Stored data

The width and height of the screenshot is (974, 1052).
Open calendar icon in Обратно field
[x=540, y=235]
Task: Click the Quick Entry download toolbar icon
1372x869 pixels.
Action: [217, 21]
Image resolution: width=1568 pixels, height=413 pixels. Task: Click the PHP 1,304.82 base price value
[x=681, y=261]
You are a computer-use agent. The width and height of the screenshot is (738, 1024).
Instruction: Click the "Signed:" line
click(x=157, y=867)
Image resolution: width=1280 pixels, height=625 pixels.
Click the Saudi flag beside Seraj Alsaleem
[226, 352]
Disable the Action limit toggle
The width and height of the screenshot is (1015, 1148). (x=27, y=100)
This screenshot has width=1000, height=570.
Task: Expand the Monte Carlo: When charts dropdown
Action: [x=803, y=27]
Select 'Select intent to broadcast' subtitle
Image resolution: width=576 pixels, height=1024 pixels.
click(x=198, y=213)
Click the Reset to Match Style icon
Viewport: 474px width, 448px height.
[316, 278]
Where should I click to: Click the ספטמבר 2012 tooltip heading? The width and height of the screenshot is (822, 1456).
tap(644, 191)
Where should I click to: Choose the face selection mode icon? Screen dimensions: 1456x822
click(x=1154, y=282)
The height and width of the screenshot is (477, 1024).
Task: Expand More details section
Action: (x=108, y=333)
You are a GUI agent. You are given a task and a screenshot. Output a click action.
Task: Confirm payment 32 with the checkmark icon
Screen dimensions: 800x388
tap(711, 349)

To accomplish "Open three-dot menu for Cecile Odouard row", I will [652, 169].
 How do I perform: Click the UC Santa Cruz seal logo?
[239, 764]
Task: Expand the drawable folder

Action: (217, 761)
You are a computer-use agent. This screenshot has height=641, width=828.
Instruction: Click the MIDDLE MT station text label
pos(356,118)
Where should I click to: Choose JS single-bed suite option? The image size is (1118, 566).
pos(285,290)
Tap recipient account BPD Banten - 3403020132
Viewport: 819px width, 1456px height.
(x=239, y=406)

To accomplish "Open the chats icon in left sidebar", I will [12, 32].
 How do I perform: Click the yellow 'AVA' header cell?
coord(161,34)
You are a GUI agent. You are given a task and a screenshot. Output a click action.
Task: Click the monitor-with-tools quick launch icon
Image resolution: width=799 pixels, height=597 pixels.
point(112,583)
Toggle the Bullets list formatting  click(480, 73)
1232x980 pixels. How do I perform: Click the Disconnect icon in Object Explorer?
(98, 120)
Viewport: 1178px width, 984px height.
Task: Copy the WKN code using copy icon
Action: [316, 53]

_PROBLEM DETAILS_
Give the entries again exactly as they stand.

_EXERCISE SOLUTION_
The width and height of the screenshot is (974, 1052).
Open calendar icon in Обратно field
[x=540, y=235]
Task: Click the Quick Entry download toolbar icon
1372x869 pixels.
Action: [217, 21]
Image resolution: width=1568 pixels, height=413 pixels. Task: Click the PHP 1,304.82 base price value
[x=681, y=261]
You are a computer-use agent. The width and height of the screenshot is (738, 1024).
Instruction: Click the "Signed:" line
click(x=157, y=867)
Image resolution: width=1280 pixels, height=625 pixels.
Click the Saudi flag beside Seraj Alsaleem
[226, 352]
Disable the Action limit toggle
The width and height of the screenshot is (1015, 1148). (x=27, y=100)
This screenshot has width=1000, height=570.
Task: Expand the Monte Carlo: When charts dropdown
Action: [x=803, y=27]
Select 'Select intent to broadcast' subtitle
Image resolution: width=576 pixels, height=1024 pixels.
click(x=198, y=213)
Click the Reset to Match Style icon
Viewport: 474px width, 448px height.
[316, 278]
Where should I click to: Click the ספטמבר 2012 tooltip heading? The width and height of the screenshot is (822, 1456).
tap(644, 191)
Where should I click to: Choose the face selection mode icon? Screen dimensions: 1456x822
click(x=1154, y=282)
The height and width of the screenshot is (477, 1024).
Task: Expand More details section
Action: (x=108, y=333)
You are a GUI agent. You are given a task and a screenshot. Output a click action.
Task: Confirm payment 32 with the checkmark icon
Screen dimensions: 800x388
tap(711, 349)

To accomplish "Open three-dot menu for Cecile Odouard row", I will [652, 169].
 How do I perform: Click the UC Santa Cruz seal logo?
[239, 764]
Task: Expand the drawable folder

Action: (217, 761)
You are a computer-use agent. This screenshot has height=641, width=828.
Instruction: Click the MIDDLE MT station text label
pos(356,118)
Where should I click to: Choose JS single-bed suite option? The image size is (1118, 566).
pos(285,290)
Tap recipient account BPD Banten - 3403020132
Viewport: 819px width, 1456px height.
(x=239, y=406)

To accomplish "Open the chats icon in left sidebar", I will [12, 32].
 How do I perform: Click the yellow 'AVA' header cell?
coord(161,34)
You are a GUI agent. You are given a task and a screenshot. Output a click action.
Task: Click the monitor-with-tools quick launch icon
Image resolution: width=799 pixels, height=597 pixels.
point(112,583)
Toggle the Bullets list formatting  click(480, 73)
1232x980 pixels. How do I perform: Click the Disconnect icon in Object Explorer?
(98, 120)
Viewport: 1178px width, 984px height.
Task: Copy the WKN code using copy icon
Action: [316, 53]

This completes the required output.